If you listen to Tom Dooher, president of Education Minnesota ("Few want teacher seniority scrapped," Feb. 19) you will conclude that using teacher evaluations in times of layoff to determine which teachers should continue teaching is unnecessary, unfair, un-Minnesotan.

In fact, according to Dooher, teaching is such an art form that there is no way to evaluate it to make employment decisions. The best we can do is let teachers evaluate each other, and never use the results for sorting high-performers from low.

Frankly, that position lacks seriousness, given Minnesota's enormous education expenditures, rising global competition, and our nation-leading racial gap in student achievement. The world is changing, our demography is changing, and economic expectations are escalating. To maturely meet the challenges before us, we must change.

Minnesota spends 40 percent of its budget on elementary and secondary education. Teacher compensation represents our largest investments in the academic achievement of our littlest citizens. While I share Dooher's enthusiasm about Minnesota's high ACT scores, I hope he shares my concern for the low-income and children of color currently foundering in our schools. These kids are several grade levels behind, and change for them moves at a glacial pace.

Given information:
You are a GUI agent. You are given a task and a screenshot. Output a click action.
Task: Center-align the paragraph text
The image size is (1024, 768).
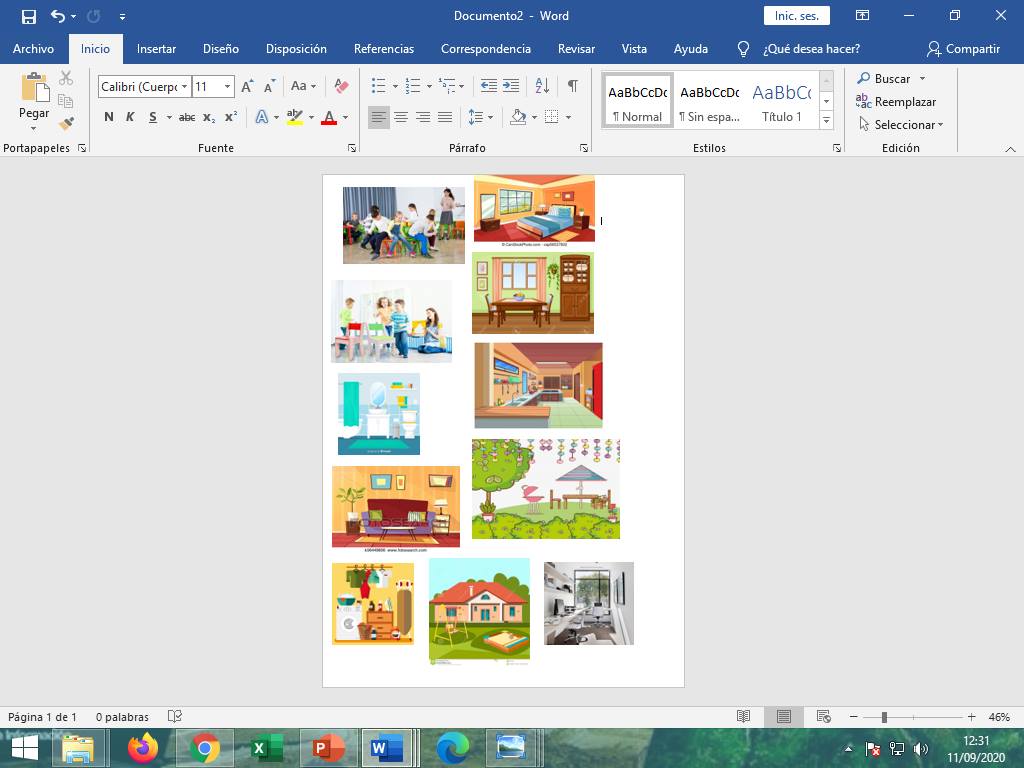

Work instructions:
1) According to the opinion piece on teacher evaluations, what percentage of Minnesota's budget is spent on elementary and secondary education?
2) Write a continuation of the opinion piece on teacher evaluations, beginning after its final sentence.

Answers to the problems:
1) 40 percent

2)
Some might be tempted to explain away the achievement gap by pointing to poverty, parenting and personal responsibility. Once that discussion concludes, we will still face the fact that teachers matter. Great instruction makes a difference. According to a Harvard study by Ron Ferguson, dollars invested in better-qualified teachers improved achievement more than any other investment. Further, if we ask, "Where are we closing the achievement gap?" the answer will lead us to nondistrict schools that can retain their best teachers and release the others.

How shall we ensure that when districts must lay off teachers, they are empowered to keep teachers who can produce a desired effect? By using effectiveness rather than date-of-hire to determine which teachers stay before our children.

Teaching cannot be the soccer game where everyone gets a trophy. Some teachers are outstanding. Some need help to be outstanding. And some need a properly funded dislocated-worker program so they can thrive elsewhere.

We can't fault Dooher for resisting accountability. His job is to protect the entitlements of teachers. Seniority is almost a religious article of faith for his defense of the status quo.

But Minnesota's children have no union negotiating their interests. Children don't vote. Legislators are not afraid of them. In the absence of such power, there is only the informed citizen using a properly ordered hierarchy of empathy to place the needs of kids above all others. Of course we sympathize with teachers, but in this civilization children come first.

The proposed legislation that uses teacher effectiveness rather than seniority for laying off teachers is one step in the right direction. It complements legislation passed last year that requires Minnesota to establish a teacher evaluation system, and for student performance to be 35 percent of that evaluation.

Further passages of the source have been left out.